Większości z nas czasem przychodzi jakiś bardzo ambitny pomysł do głowy, ale go porzucamy, bo warunki nie sprzyjają, bo mamy za mało czasu albo za późno się za to zabraliśmy. To nie jest dobre podejście, a dzisiejszy gość jest na to dowodem.

Od dawna fascynuje mnie wizja z filmu „Dzień Świstaka”, w którym bohater codziennie przeżywa ten sam dzień na nowo. W końcu postanawia wykorzystać okazję i nauczyć się wszystkich rzeczy, których pragnął, ale nie miał nigdy na nie dość czasu. W ten sposób nauczył się między innymi gry na pianinie. Kto by tak nie chciał?!

Niestety rzeczywistość jest o wiele bardziej prozaiczna i jeśli sami nie znajdziemy czasu na naukę, nigdy się nie nauczymy. Co więcej, usłyszymy, że na niektóre rzeczy jesteśmy już za starzy, że uczyć się ich należy od dziecka. Z podciętymi skrzydłami i brakiem wiary wracamy do szarości dnia. Ale tak nie musi być. Za przykład chciałbym wskazać Kamila Bryckiego, który w wieku 19 lat rozpoczął naukę gry na skrzypcach. Odbyłem z nim rozmowę o początkach tej pasji, trudnościach i efektach kilkuletniej, wytężonej pracy.

Kamil jest studentem akustyki, ze specjalnością protetyka słuchu, współautorem serwisu Music to the People i 22-latkiem, który nie dał sobie wmówić, że nauka gry na skrzypcach w dorosłym wieku to zły pomysł.

Łukasz Kielban – Podjąłeś, jak mi się wydaje, dość odważną decyzję o nauce gry na skrzypcach, bo ta raczej kojarzy się z czymś co należy zacząć już w dzieciństwie. Jak to się stało, że wpadłeś na taki pomysł i zacząłeś go realizować?

**Polecenie 1**
Wymień wszystkie powody, dla których według pierwszego akapitu tekstu o Kamilu Bryckim porzucamy ambitne pomysły.
**Polecenie 2**
Przepisz fragment tekstu o Kamilu Bryckim, który zaczyna się od „Kamil jest studentem” i kończy na „zacząłeś go realizować?”. Każde wystąpienie „skrzypcach” zamień na „wiolonczeli”.
**Polecenie 3**
Dopisz dalszy ciąg tekstu o Kamilu Bryckim, zaczynając po jego ostatnim zdaniu.

**Dostępne dane**
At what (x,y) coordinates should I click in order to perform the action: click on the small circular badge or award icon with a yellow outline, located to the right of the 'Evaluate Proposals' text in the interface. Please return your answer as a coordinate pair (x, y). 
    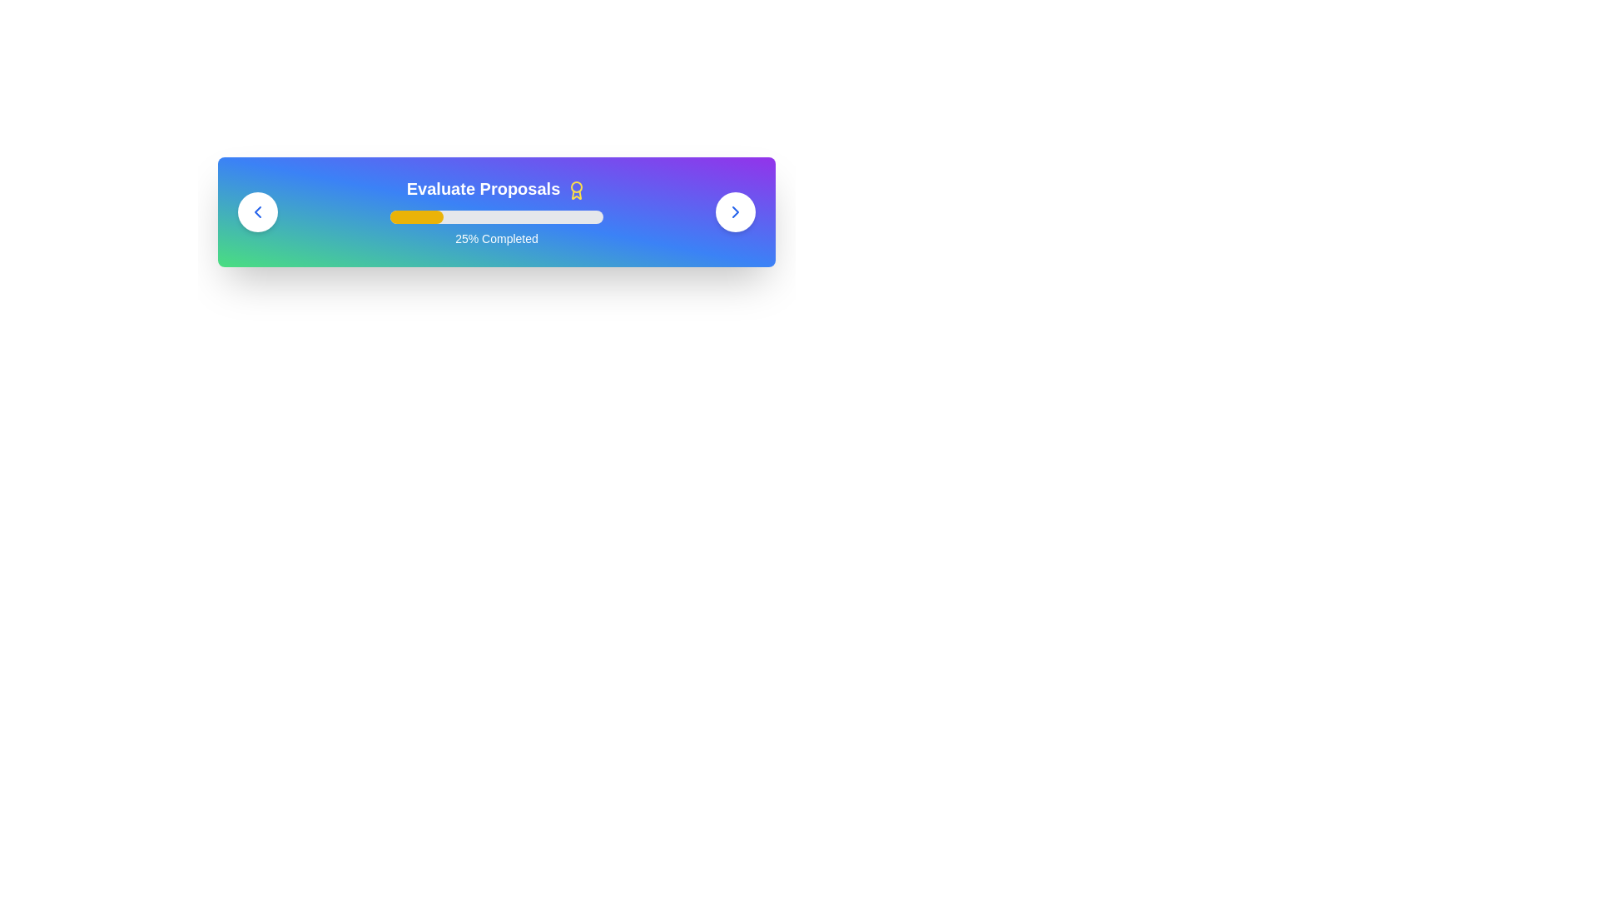
    Looking at the image, I should click on (577, 189).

**Odpowiedź 1**
- warunki nie sprzyjają
- mamy za mało czasu
- za późno się za to zabraliśmy

**Odpowiedź 2**
Kamil jest studentem akustyki, ze specjalnością protetyka słuchu, współautorem serwisu Music to the People i 22-latkiem, który nie dał sobie wmówić, że nauka gry na wiolonczeli w dorosłym wieku to zły pomysł.

Łukasz Kielban – Podjąłeś, jak mi się wydaje, dość odważną decyzję o nauce gry na wiolonczeli, bo ta raczej kojarzy się z czymś co należy zacząć już w dzieciństwie. Jak to się stało, że wpadłeś na taki pomysł i zacząłeś go realizować?

**Odpowiedź 3**
Kamil Brycki – Wpadłem na taki pomysł już w gimnazjum, kiedy usłyszałem „Smells Like Teen Spirit”, bardzo popularnego utworu, nie w wykonaniu Nirvany, a w wykonaniu Davida Garretta. To jest bardzo profesjonalny skrzypek. To wykonanie skrzypcowe z orkiestrą mnie urzekło i stwierdziłem, że muszę się tego nauczyć. Ta myśl nie opuszczała mnie dość długo. Jednak kiedy byłem w gimnazjum nie byłem najbardziej śmiałą osobą. Nie znałem też nikogo w świecie muzyki i nie znalazłem nauczyciela w swoim rodzinnym mieście.

Sytuacja zmieniła się dopiero na studiach. Kiedy przeniosłem się do Poznania okazało się, że to miasto zapewnia bardzo dużo możliwości. Pewnego dnia, przechodząc koło Starego Rynku, zauważyłem szyld lutnika. Stwierdziłem, że muszę wejść, zapytać o nauczyciela i sprawdzić czy uda się zrealizować moje marzenie.

ŁK – Nie wyśmiał cię?

KB – Nie! Był bardzo zafascynowany tym pomysłem. I z czasem okazało się, że kibicuje mi również wiele z osób, które mówiły na początku, że powinienem być młodszy, żeby zacząć, że już jest za późno.

ŁK – Wyobrażam sobie, że nauka gry na skrzypcach w wieku dorosłym jest obarczona ryzykiem całkowitego niepowodzenia, że to jest niemożliwe. I wydaje mi się, że wiele osób tak myśli. Że nawet nie powinno się za to zabierać.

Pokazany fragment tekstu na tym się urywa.